Ouch.
UCLA Coach Ben Howland is taking the Bruins to the Final Four for the third year in a row. Yet there was a time when he couldn't get a head coaching job in Southern California.
Ouch.
UCLA Coach Ben Howland is taking the Bruins to the Final Four for the third year in a row. Yet there was a time when he couldn't get a head coaching job in Southern California.
Couldn't. Get. A. Job.
It seems almost unfair to criticize an athletic director who didn't hire him, because, well, there are so many of them. How do you single out one?
How could Loyola Marymount, UC Irvine (twice) and UC Santa Barbara not hire a coach who, let's be frank, could end up in the Hall of Fame?
"What a fool I was," former Loyola Marymount athletic director Brian Quinn said, laughing.
"Big mistake, big mistake, and I know that," said Quinn, now the athletic director at Cal State Fullerton. "But honestly, how long would he have lasted at LMU? A couple of years and someone much bigger would have grabbed him."
That was back in 1992, when Howland, now 50, was a young UC Santa Barbara assistant, the same hard-driving coach he is today, and maybe a little on the brash side.
Quinn chose John Olive, a Villanova assistant.
"John Olive looked like a perfect fit for LMU," Quinn said. "He was from a Catholic university. He had a law degree. He seemed like the right guy and Rollie Massimino was enormously high on him."
Olive lasted five years, going 7-21 his final season.
Howland had missed out on the Irvine job in 1991 too.
"He was an assistant at UCSB and he called and said, 'Tom, I'm your guy,' or something to that effect," said Tom Ford, the Irvine athletic director at the time who is now associate AD for external relations at Cal State Northridge. "The tone of it was, 'You don't need to look any further. I'm here.'
"I explained that we needed someone who had been a head coach at some level. We had in our criteria that you had to have been a head coach. That eliminated Ben."
It was probably good for Howland's career.
Irvine hired Seton Hall assistant Rod Baker, who was gone after five years, with a 1-25 record his final season.

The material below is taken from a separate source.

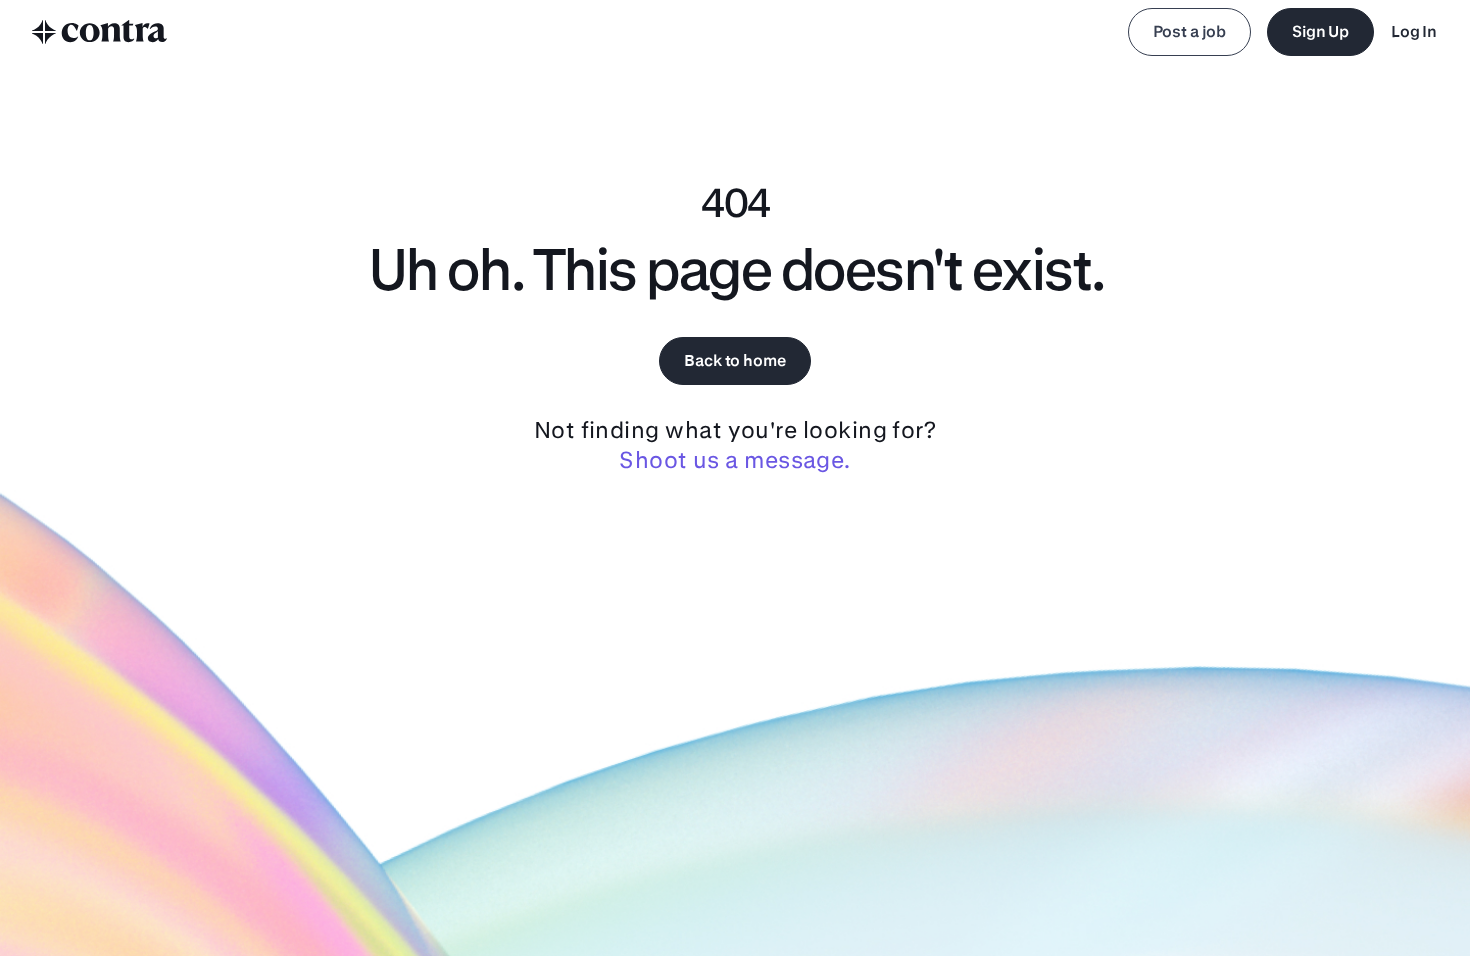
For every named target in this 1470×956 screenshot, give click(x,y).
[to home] (100, 32)
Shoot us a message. (735, 459)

Even Dan Guerrero, the UCLA athletic director who hired Howland from Pittsburgh in 2003, didn't hire him the first time he had a chance.
Guerrero was the Irvine AD in 1997, by which time Howland had gotten his first college job, at Northern Arizona. Guerrero chose Pat Douglass, who has won more games than any coach in Irvine history but has yet to take the Anteaters to the NCAA tournament.